What you will do: Would you write out the records below exactly as given?

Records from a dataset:
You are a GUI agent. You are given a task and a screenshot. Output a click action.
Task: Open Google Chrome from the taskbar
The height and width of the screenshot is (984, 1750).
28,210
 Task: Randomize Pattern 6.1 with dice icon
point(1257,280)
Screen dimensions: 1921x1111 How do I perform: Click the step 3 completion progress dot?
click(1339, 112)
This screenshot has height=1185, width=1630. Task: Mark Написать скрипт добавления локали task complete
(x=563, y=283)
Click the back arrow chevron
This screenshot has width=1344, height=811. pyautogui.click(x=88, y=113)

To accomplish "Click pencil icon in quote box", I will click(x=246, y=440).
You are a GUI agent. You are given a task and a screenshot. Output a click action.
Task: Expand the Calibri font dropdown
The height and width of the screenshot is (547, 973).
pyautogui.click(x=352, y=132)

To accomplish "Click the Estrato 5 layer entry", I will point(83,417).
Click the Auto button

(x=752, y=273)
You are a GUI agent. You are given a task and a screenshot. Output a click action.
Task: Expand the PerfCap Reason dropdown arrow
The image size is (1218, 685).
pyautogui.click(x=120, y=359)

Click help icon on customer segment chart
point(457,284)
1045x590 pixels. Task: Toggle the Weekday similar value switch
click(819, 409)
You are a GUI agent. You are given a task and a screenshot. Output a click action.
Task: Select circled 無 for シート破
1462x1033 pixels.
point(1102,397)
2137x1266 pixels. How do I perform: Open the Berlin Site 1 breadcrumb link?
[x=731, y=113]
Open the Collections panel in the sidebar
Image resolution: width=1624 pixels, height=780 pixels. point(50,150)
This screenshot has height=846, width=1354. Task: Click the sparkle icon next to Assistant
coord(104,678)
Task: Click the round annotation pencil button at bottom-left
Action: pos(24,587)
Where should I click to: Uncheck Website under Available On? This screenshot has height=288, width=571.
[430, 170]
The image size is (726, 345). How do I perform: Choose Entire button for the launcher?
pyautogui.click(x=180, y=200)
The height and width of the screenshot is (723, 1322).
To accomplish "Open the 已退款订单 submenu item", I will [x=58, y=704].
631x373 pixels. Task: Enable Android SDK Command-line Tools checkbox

Exercise result:
You are a GUI agent. You are given a task and a screenshot. Output a click action.
Task: Open Google Chrome from the taskbar
The height and width of the screenshot is (984, 1750).
28,210
 Task: Randomize Pattern 6.1 with dice icon
point(1257,280)
Screen dimensions: 1921x1111 How do I perform: Click the step 3 completion progress dot?
click(1339, 112)
This screenshot has height=1185, width=1630. Task: Mark Написать скрипт добавления локали task complete
(x=563, y=283)
Click the back arrow chevron
This screenshot has width=1344, height=811. pyautogui.click(x=88, y=113)

To accomplish "Click pencil icon in quote box", I will click(x=246, y=440).
You are a GUI agent. You are given a task and a screenshot. Output a click action.
Task: Expand the Calibri font dropdown
The height and width of the screenshot is (547, 973).
pyautogui.click(x=352, y=132)

To accomplish "Click the Estrato 5 layer entry", I will point(83,417).
Click the Auto button

(x=752, y=273)
You are a GUI agent. You are given a task and a screenshot. Output a click action.
Task: Expand the PerfCap Reason dropdown arrow
The image size is (1218, 685).
pyautogui.click(x=120, y=359)

Click help icon on customer segment chart
point(457,284)
1045x590 pixels. Task: Toggle the Weekday similar value switch
click(819, 409)
You are a GUI agent. You are given a task and a screenshot. Output a click action.
Task: Select circled 無 for シート破
1462x1033 pixels.
point(1102,397)
2137x1266 pixels. How do I perform: Open the Berlin Site 1 breadcrumb link?
[x=731, y=113]
Open the Collections panel in the sidebar
Image resolution: width=1624 pixels, height=780 pixels. point(50,150)
This screenshot has height=846, width=1354. Task: Click the sparkle icon next to Assistant
coord(104,678)
Task: Click the round annotation pencil button at bottom-left
Action: pos(24,587)
Where should I click to: Uncheck Website under Available On? This screenshot has height=288, width=571.
[430, 170]
The image size is (726, 345). How do I perform: Choose Entire button for the launcher?
pyautogui.click(x=180, y=200)
The height and width of the screenshot is (723, 1322).
To accomplish "Open the 已退款订单 submenu item", I will [x=58, y=704].
631x373 pixels. Task: Enable Android SDK Command-line Tools checkbox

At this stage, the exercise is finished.